Similar calls have been echoed recently by victims of Child Sexual Abuse (CSA) as well as most recently on the country’s Independence day, projecting CSE as having the potential to help young people understand sexual violence and how they can protect themselves. Despite data from UNICEF citing that a child under 16 is raped every 155 minutes in India, and a child under 10 years of age every 13 hours, with 240 million women living in India as child brides, there is still tremendously poor political value on the lives of young women and girls. The Supreme Court’s shocking judgement recently, to deny an child of 10 years the right to abort a foetus on the grounds that she was past 32 weeks, forcing the adolescent to take her pregnancy to term, is testament to that.
There is tremendous value in creating learning dialogues between (and within) education systems that are struggling with adapting and scaling content on CSE and the experiences of several small-scale, CSO-led CSE programmes. Urmi Foundation and Point of View for example, are leading critical conversations on how we build CSE programmes to address the sexual rights of young people living with disabilities, while bilingual platforms like Love Matters and Agents of Ishq are localizing conversations on sex and sexuality. While there are differences in scale and outreach in both contexts, it is only by advancing cross learning in how we ‘normalize’ what we find challenging about implementing CSE that will create entry points in a wider national landscape to shift current mindsets on sex and sexuality in public health and education policy. Without bringing together different kinds of stakeholders together, this is not possible.
Bringing the macro, to the micro
The pathways to sustaining designing, implementing and scaling CSE in India rests squarely on the need to change social behaviours, thoughts and attitudes about adolescent and young people’s sexuality and agency. CK Misra, the Secretary of Health for the Ministry of Health and Family Welfare has acknowledged that making a dent in this space, by influencing the communities in which 285 million adolescents live would be a major contribution to advance public health, and is no small feat to achieve. This cannot be done without the leadership of adolescents and young people themselves. When user-generated demand for information and services has social legitimacy and political traction, health and education systems are pressured to develop, finance and sustain infrastructure that is well equipped to cater to these needs. Particularly if these issues land as top priorities on a young electorate’s agenda.
Endnotes
* Author’s caveat: There is no one way to piece together the narrative on the policy history of CSE in India. A lot depends on how linkages are observed and understood and this article picks on some of these policy threads. TARSHI’s upcoming paper assessing the status of CSE in India has a more expanded view of the same.
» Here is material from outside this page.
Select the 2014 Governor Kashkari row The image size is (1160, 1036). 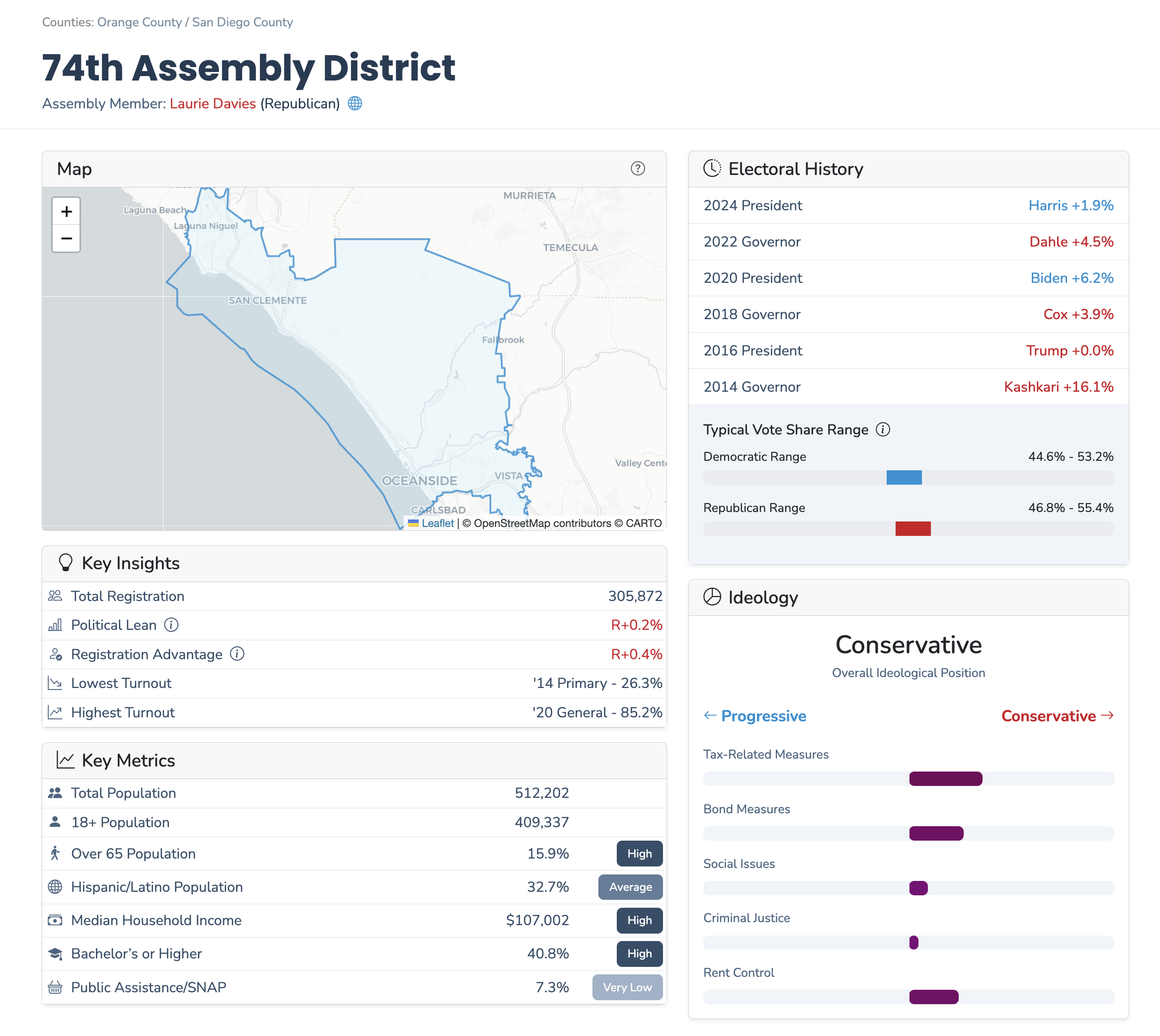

† At last count, Maharashtra, Gujarat, Rajasthan, Madhya Pradesh, Chhattisgarh, and Karnataka, but this list is likely to have reduced.
‡ Noteworthy are Dr. Harsh Varshan’s alleged ban on the AEP with an alternative format for Delhi schools proposed and the HRD Ministry’s discomfort with the AEP and references to sex in policy mandates in 2016.
§ The curriculum focuses on providing information on SRH, gender violence, nutrition, substance abuse and mental health for adolescents, with the progressive view of normalizing sex instead of placing it within aberrant behaviour in an attempt to tackle the stigma around the issue.
Ishita Chaudhry is an Ashoka and INK Fellow and Founder and Managing Trustee of The YP Foundation, a youth-led organization that builds feminist leadership to advance the rights of young women, girls and other marginalized youth in India. Currently an independent consultant, she works with governments, civil society organizations and youth groups on developing policies and programmes that advance young people’s access to SRHR, health and education.